With practice and lessons, a clay shooter will reach a level he or she seemingly can’t surpass—similar to the glass ceiling in any sport. At that point the shooter needs to find a coach to help improve his or her skill set to punch up in competition or just improve scores in recreational clays.

As in any sport, it is important to find the right coach for you—someone who is a good communicator and experienced in the shooting sports in which you want to improve. The essential skill of being a good communicator is to “keep it simple, stupid.” It’s important that the coach asks the right questions; evaluates each shot for fault, cause and correction; analyzes the cause(s) of each miss; and works to fix the worst fault first.

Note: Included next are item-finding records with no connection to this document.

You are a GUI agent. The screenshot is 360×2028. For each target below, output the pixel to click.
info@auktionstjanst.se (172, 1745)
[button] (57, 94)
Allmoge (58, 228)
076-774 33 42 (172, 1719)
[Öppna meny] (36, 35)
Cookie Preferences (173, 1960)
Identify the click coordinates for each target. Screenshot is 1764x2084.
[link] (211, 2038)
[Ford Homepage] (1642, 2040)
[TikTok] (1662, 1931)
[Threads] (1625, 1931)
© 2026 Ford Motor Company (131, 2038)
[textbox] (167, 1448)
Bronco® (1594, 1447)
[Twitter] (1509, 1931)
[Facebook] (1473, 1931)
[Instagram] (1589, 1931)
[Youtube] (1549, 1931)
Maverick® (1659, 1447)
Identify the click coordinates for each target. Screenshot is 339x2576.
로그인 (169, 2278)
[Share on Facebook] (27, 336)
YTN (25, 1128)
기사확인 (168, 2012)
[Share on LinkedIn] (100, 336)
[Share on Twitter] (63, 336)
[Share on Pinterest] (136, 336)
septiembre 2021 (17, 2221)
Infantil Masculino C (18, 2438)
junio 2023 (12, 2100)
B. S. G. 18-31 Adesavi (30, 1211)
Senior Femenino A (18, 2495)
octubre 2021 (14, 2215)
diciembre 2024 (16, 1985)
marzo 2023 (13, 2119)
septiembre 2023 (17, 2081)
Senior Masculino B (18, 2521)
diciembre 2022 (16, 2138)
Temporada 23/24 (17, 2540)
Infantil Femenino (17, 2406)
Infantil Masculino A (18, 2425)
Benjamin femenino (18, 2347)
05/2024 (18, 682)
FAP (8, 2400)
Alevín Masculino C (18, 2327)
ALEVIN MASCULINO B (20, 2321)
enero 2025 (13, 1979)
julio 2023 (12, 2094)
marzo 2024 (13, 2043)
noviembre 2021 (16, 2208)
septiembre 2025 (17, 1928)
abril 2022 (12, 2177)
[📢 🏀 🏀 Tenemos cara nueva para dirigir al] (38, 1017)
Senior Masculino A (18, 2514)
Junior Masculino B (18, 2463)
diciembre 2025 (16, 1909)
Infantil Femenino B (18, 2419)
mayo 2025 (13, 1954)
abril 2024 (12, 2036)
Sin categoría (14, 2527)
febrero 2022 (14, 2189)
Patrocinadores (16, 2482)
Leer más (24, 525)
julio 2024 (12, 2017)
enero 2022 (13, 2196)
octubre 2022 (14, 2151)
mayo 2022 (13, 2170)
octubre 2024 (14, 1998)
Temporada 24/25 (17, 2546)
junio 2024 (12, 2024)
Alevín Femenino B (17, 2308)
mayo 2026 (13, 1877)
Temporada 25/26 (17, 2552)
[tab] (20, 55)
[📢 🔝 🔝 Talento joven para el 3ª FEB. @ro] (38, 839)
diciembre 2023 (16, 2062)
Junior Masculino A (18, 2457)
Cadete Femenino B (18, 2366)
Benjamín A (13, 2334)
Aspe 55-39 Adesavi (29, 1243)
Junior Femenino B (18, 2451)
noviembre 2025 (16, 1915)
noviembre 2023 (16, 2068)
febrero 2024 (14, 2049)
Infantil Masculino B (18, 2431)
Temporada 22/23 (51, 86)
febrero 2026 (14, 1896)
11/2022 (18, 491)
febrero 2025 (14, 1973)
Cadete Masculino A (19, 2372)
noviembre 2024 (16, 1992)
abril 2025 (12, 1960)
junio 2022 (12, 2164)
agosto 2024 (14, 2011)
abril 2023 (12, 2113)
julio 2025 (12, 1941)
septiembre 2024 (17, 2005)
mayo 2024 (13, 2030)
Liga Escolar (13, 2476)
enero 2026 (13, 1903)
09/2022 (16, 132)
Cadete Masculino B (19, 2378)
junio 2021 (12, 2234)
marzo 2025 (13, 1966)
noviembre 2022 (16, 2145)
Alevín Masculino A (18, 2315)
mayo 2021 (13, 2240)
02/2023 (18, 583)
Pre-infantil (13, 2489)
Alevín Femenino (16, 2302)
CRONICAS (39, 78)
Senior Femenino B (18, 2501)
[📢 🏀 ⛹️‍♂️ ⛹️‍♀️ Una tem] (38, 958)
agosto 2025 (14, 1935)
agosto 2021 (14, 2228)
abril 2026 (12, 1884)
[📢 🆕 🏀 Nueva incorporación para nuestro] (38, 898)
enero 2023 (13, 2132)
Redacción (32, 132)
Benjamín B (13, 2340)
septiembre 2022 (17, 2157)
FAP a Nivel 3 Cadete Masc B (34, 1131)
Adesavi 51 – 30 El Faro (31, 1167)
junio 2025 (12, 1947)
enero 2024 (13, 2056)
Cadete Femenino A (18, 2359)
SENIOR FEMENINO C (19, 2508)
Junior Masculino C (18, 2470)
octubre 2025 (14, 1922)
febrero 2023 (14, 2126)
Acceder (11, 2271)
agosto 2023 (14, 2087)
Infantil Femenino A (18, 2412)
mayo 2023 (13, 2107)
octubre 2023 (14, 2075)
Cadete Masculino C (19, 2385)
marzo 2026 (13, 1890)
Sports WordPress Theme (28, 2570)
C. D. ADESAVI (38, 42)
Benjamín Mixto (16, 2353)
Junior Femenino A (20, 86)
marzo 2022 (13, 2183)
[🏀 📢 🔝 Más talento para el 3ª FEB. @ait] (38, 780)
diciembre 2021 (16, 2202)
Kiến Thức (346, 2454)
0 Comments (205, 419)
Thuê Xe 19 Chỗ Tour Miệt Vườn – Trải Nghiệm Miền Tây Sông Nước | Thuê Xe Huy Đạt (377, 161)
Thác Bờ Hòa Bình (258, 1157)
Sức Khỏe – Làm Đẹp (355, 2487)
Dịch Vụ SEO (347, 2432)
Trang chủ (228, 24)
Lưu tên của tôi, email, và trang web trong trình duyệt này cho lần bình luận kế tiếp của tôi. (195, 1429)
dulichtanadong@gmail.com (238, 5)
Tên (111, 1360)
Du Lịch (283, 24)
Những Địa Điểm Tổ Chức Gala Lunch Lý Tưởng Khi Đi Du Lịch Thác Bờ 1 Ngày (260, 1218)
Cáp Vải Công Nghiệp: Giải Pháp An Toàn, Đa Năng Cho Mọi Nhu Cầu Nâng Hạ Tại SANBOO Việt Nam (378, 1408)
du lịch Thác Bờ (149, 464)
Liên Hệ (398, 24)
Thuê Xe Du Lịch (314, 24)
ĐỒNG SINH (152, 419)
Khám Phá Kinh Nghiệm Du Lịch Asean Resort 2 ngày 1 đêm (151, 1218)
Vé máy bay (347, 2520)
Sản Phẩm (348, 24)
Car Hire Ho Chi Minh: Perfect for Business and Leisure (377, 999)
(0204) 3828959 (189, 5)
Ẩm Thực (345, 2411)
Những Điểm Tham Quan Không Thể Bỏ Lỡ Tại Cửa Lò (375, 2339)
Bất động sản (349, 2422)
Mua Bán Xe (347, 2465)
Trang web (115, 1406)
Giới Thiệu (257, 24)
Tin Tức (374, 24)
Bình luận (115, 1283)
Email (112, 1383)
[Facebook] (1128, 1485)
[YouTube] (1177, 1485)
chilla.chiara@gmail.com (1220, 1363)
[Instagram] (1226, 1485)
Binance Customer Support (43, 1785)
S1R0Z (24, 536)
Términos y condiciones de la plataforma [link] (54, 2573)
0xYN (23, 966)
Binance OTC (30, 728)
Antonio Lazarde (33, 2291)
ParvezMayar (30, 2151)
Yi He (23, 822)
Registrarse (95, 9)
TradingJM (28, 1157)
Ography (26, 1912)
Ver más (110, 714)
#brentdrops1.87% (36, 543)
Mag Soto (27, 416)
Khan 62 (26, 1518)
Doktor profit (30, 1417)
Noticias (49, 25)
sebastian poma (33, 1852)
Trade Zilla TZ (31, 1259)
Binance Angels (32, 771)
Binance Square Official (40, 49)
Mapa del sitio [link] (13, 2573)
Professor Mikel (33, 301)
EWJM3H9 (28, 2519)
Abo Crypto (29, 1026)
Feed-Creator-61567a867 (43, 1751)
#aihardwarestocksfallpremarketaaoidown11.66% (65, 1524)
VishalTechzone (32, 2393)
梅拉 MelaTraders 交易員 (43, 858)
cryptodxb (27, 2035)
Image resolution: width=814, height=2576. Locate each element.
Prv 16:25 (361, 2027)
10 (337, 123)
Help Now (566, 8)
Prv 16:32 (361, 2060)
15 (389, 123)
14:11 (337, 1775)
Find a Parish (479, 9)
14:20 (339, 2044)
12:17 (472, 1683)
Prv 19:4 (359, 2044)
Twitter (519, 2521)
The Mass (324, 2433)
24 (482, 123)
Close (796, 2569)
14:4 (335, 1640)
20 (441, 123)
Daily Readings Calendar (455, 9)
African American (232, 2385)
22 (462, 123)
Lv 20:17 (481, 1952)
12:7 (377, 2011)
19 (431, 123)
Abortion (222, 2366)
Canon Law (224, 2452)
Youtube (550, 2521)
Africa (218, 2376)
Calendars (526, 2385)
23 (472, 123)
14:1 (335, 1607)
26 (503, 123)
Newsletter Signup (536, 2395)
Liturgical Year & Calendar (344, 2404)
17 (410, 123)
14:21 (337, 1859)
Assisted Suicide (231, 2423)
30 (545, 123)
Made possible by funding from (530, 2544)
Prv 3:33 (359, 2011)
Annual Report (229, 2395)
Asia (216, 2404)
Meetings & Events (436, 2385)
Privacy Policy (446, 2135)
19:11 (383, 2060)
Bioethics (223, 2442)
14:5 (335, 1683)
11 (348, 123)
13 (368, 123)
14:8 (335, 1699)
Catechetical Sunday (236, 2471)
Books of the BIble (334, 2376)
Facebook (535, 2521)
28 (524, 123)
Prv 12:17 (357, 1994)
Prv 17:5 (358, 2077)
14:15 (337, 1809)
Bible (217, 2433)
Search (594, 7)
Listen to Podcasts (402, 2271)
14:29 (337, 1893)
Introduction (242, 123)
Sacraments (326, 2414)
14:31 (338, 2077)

It also is important that the coach asks what the student hopes to learn from the session. It’s all too easy to go straight to the clays course and work on long passing shots and at the end of an hour be told that the student wanted to work on walked-up birds.

There are now many excellent, experienced coaches in the US, and most are able to work with everything from novice to advanced shooters in all disciplines. This is a distinct advantage to the individual student. The ultimate goal of all coaches should be that their clients effectively become their own coaches and are able to recognize the faults that are causing misses. This can happen only when shooters are taught how to analyze “fault-cause-correction.”

I would suggest that one or two days spent with an instructor in a quality school would be a wonderful investment of time and money and would go a long way toward improving one’s shooting on the clays course or in the field.